An IRA will accept plain vanilla investments like stocks, bonds, savings accounts, certificates of deposit, mutual funds and exchange-traded funds.. You can open a self-directed IRA if your tastes run beyond plain vanilla investments, Unless the account is self-directed, your custodian may limit your purchases to assets that the custodian sells. While self-directed IRAs give you a lot of freedom, you also bear the responsibility to observe carefully the IRS rules regarding unacceptable IRA investments. For example, you cannot hold life insurance policies in an IRA, nor collectibles such as stamps, jewelry, rugs, art or antiques.

Precious Metals

You may hold certain forms of gold, silver, platinum and palladium in your IRA. The metal must be at least 99.9 percent pure. Some coins minted in the United States, Canada, Austria and other countries fit the bill; others, such as South African gold coins, are off-limits. You can also hold precious metal bars, slabs and ingots as long as they are sufficiently pure.
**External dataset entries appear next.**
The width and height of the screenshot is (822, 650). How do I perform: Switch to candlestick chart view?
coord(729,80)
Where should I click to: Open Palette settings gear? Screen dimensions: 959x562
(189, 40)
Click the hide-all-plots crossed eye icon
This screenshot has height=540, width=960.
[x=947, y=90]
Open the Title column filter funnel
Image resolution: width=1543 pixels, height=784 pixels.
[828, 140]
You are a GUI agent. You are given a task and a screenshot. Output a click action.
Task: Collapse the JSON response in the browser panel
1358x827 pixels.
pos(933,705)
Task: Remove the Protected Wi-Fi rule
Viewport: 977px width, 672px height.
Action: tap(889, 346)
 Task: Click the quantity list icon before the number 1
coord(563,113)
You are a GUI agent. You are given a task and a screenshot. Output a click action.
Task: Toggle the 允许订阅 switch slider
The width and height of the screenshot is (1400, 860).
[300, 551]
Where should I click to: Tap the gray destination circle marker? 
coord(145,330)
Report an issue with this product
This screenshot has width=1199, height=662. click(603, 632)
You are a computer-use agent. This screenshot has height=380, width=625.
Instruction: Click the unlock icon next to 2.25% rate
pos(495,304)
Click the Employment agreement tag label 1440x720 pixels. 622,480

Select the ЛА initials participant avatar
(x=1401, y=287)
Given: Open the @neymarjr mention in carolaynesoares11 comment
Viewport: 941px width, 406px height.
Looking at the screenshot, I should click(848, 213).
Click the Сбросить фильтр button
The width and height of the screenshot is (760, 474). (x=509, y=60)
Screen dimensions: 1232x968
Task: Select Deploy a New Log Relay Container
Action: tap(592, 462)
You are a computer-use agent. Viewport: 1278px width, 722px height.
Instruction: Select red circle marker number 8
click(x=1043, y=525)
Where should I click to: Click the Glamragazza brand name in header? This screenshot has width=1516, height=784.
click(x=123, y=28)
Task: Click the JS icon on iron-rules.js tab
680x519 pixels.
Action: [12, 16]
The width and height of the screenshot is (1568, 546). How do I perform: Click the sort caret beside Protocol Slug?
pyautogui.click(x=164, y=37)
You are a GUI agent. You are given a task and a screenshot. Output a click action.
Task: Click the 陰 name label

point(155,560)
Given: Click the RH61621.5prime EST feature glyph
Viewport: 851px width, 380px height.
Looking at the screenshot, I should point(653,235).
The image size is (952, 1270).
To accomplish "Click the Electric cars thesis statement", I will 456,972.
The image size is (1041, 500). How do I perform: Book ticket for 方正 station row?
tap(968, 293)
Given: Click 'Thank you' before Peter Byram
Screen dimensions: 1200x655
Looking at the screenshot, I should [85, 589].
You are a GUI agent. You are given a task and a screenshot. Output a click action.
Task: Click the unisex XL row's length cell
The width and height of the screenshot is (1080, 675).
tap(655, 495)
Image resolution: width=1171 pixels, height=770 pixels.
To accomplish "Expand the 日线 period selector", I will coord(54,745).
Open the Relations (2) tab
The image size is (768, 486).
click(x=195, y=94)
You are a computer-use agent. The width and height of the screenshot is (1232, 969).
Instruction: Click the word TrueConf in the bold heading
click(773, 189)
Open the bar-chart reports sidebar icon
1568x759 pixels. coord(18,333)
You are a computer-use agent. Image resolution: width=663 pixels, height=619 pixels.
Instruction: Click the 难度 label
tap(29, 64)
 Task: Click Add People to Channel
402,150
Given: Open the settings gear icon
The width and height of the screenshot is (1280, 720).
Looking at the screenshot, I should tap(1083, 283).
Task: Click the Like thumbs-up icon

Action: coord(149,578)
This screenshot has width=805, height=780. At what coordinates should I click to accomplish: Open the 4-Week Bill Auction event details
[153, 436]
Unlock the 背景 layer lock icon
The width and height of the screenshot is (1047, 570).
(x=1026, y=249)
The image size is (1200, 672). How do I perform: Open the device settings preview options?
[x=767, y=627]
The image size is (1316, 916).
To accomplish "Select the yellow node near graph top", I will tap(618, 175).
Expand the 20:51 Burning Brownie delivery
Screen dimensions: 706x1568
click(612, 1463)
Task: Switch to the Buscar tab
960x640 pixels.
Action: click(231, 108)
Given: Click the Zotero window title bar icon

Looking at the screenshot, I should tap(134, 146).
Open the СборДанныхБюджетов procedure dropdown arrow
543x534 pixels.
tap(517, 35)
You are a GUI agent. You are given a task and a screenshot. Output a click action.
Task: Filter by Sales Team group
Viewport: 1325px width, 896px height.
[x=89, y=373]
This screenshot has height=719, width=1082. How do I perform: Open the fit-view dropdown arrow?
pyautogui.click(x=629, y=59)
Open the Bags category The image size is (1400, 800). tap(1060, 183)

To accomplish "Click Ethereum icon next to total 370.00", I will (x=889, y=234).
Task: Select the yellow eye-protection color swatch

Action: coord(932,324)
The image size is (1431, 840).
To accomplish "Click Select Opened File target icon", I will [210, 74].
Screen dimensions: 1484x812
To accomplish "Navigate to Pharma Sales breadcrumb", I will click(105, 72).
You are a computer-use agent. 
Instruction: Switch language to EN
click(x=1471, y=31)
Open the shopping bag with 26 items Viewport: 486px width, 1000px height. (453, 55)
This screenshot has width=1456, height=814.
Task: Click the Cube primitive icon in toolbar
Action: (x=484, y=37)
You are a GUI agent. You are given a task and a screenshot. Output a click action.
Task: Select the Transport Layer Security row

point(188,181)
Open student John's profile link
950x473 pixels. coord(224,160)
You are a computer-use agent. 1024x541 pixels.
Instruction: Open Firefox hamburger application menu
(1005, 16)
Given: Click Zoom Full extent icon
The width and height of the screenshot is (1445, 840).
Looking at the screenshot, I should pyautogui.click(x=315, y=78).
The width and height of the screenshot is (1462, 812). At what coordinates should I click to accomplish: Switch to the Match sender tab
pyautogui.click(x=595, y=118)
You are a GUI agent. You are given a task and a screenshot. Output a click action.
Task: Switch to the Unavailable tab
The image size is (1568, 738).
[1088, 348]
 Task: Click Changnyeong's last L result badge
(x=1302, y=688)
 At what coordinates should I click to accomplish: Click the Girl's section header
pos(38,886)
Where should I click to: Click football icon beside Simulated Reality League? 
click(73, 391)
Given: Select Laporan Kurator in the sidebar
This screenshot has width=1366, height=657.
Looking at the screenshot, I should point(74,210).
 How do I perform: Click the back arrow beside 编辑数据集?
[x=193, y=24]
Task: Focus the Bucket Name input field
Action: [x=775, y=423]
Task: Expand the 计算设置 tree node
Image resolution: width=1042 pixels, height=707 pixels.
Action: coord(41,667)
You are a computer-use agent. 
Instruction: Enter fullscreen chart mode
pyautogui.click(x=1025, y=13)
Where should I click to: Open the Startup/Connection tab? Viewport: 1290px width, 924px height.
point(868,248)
The IRS requires that your IRA custodian or trustee must hold the metal -- you cannot stow it in your attic. You can also hold exchange-traded funds and mutual funds that invest in precious metals or metal futures.

A World of Choices

Here is a partial list of sexy assets your IRA can hold: real estate -- both actual properties not for your own use and real estate investment trusts -- foreign currencies, limited-risk futures and options, mortgages and mortgage-backed securities, unit investment trusts, energy ventures, private companies, limited liability companies, warrants, partnerships, tax liens, equipment leases, commercial loans, junk bonds, penny stocks and gold-mining shares. The general rule is that you can invest in anything that isn’t specifically prohibited, so the list of acceptable assets will surely grow over time.

No Self-Dealing

The IRS does not allow you to use your IRA to buy property for present or future personal use or use by family members. Nor can you split the cost of property between an IRA and nonretirement funds. For example, you can have your IRA purchase a residential property, but you can’t use nonretirement funds for the down-payment. If the IRA owns the property, you can’t live in it -- that would be self-dealing. You cannot make loans to yourself from an IRA, sell property to it, or use an IRA as collateral for a loan, The IRS will terminate your IRA if you use it for prohibited transactions, treat the balance as a distribution and slap you with a 10 percent penalty to boot.